Tasks for this exercise —
A. Translate this sentence from the essay on recognizing Palestinian humanity into Spanish: "Too many policymakers in Washington still have this lens."
B. From the essay on recognizing Palestinian humanity, extract the part that opens with the words containing "This deeply racist" and closes with "realize their dreams.".
Top of Reading text
Recognise Palestinian Humanity

From the beginning, neither the British nor early Zionist leaders saw the indigenous Arab population as full human beings.

Guys in white shirts and ties in Washington and their coun­terparts in Israel are sitting around tables making plans for after Israel ends its genocidal assault on Gaza (if they ever end it). From what I’ve read, their plans are either cruelly insensitive or downright delusional, focusing only on who runs what and how it will be run, ignoring the wounds inflicted by this war that will define reality for a gen­eration or more. The loss and trauma inflicted on mil­lions of Palestinian victims are never factored into calculations by the Israelis or their enablers in Wash­ington. To them Palestinians have always been mere pawns on a chessboard.

Herein lies the root of the entire conflict. From the begin­ning, neither the British nor early Zionist leaders saw the indige­nous Arab population as full human beings. When learning of the British plans to secure a Mandate and turn it over to the Zionist movement for a Jewish colony in Palestine, the Americans sent a team to survey Arab opinion. They found near total Arab rejec­tion of both the Mandate and the Zionist enterprise. On hearing the results, the British Lord Balfour was quoted saying, “In Pales­tine, we do not propose…consulting the wishes of the present in­habitants of the country…Zionism, be it right or wrong, good or bad, is…of far profounder import than the desires and prejudices of the 700,000 Arabs who now inhabit that ancient land.”

The founders of the Zionist movement shared this sentiment. They first sought “a land without a people…for a people without a land.” Upon finding natives there, Herzl wrote that they would be used to clear the area of dangerous animals, and then evacu­ated to other lands. Early Zionists wrote that the Jewish people were “more industrious and more able than the average Europe­an, not to speak at all of the inert Asiatic and African.” They be­lieved that their colony would be a “rampart of Europe against Asia, an outpost of civilization as opposed to barbarism.”

This deeply racist mindset found its best expression in the 1960 film “The Exodus” that transposed the American “cowboys and Indians” storyline onto the Israeli-Palestinian conflict—with Israelis as pioneers seeking freedom for their families, fac­ing hordes of savages who sought only to kill them. The conflict was reduced to “Israeli humanity versus the Palestinian prob­lem.” They needed a way to defeat or subdue the “problem” so Israeli humanity could realize their dreams.

Too many policymakers in Washington still have this lens. As they grieved with the Israelis over the October 7th trauma, they identified with Israelis as real people, while Palestinians remained an abstraction receiving little sympathy. It’s taken months for any real expressions of compassion for tens of thou­sands Palestinians dead and the attendant devastation of Pales­tinian homes and cities.
Bottom of Reading text
Top of Entries shown
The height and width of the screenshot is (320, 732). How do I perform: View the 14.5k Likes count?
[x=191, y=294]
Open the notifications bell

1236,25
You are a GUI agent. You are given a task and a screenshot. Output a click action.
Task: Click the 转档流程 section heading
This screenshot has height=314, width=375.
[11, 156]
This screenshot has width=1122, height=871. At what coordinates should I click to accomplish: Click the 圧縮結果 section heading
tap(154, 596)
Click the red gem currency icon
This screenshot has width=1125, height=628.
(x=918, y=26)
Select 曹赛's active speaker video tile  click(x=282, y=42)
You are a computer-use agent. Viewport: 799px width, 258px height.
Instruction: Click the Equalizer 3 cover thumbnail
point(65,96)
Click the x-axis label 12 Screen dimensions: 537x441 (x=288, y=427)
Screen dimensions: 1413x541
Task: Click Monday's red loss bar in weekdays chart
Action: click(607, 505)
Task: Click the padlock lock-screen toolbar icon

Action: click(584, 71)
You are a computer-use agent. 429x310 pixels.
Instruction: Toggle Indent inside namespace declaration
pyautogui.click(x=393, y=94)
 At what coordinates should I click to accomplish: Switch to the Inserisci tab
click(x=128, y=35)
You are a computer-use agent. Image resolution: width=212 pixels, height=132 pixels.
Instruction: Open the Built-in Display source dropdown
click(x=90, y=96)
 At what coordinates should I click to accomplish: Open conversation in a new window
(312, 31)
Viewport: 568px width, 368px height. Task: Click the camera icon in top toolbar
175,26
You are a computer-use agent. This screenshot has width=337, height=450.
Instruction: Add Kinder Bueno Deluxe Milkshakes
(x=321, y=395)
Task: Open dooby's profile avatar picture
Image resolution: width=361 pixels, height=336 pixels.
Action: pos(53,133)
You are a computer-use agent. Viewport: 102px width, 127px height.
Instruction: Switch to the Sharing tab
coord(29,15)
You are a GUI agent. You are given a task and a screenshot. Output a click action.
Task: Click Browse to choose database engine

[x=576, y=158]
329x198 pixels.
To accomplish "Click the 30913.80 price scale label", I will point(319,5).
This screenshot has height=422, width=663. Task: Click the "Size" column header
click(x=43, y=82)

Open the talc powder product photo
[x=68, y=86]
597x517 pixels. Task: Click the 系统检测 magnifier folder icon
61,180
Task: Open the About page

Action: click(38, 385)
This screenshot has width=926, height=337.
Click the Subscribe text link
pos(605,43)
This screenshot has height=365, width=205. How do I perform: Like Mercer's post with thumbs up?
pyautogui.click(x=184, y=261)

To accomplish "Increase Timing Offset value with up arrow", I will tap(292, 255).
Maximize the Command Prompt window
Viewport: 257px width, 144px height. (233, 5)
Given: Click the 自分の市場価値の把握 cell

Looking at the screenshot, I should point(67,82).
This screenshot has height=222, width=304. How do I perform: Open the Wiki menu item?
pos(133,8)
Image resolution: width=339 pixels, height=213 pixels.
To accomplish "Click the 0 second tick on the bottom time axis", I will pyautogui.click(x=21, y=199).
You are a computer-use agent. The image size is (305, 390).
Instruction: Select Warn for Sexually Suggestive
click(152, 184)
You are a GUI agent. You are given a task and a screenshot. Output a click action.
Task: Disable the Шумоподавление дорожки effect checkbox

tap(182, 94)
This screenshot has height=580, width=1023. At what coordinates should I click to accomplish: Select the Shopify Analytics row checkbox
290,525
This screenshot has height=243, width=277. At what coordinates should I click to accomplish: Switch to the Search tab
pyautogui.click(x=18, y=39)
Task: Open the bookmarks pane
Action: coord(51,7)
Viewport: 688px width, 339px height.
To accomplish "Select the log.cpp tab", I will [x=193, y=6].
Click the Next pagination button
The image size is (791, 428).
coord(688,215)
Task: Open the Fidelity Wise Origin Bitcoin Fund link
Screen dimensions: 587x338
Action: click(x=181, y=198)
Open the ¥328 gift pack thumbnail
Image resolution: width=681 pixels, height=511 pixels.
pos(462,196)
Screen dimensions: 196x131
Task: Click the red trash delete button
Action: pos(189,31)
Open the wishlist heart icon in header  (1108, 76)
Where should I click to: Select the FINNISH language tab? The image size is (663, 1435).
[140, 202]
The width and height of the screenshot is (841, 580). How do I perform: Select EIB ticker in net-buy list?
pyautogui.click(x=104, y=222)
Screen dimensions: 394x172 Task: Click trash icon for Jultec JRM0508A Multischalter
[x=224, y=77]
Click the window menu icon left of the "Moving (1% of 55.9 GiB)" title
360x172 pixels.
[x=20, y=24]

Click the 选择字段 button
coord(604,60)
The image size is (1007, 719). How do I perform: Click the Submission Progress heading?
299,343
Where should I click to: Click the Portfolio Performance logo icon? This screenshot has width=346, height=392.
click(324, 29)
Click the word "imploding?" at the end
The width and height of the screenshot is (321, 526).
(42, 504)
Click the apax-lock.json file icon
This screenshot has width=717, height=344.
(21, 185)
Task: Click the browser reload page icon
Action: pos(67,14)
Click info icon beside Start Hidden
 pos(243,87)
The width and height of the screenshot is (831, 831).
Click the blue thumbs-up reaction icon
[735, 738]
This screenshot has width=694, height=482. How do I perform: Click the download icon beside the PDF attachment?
Bottom of Entries shown
Answers by item number —
A. Demasiados responsables políticos en Washington siguen teniendo esta perspectiva.

B.
This deeply racist mindset found its best expression in the 1960 film “The Exodus” that transposed the American “cowboys and Indians” storyline onto the Israeli-Palestinian conflict—with Israelis as pioneers seeking freedom for their families, fac­ing hordes of savages who sought only to kill them. The conflict was reduced to “Israeli humanity versus the Palestinian prob­lem.” They needed a way to defeat or subdue the “problem” so Israeli humanity could realize their dreams.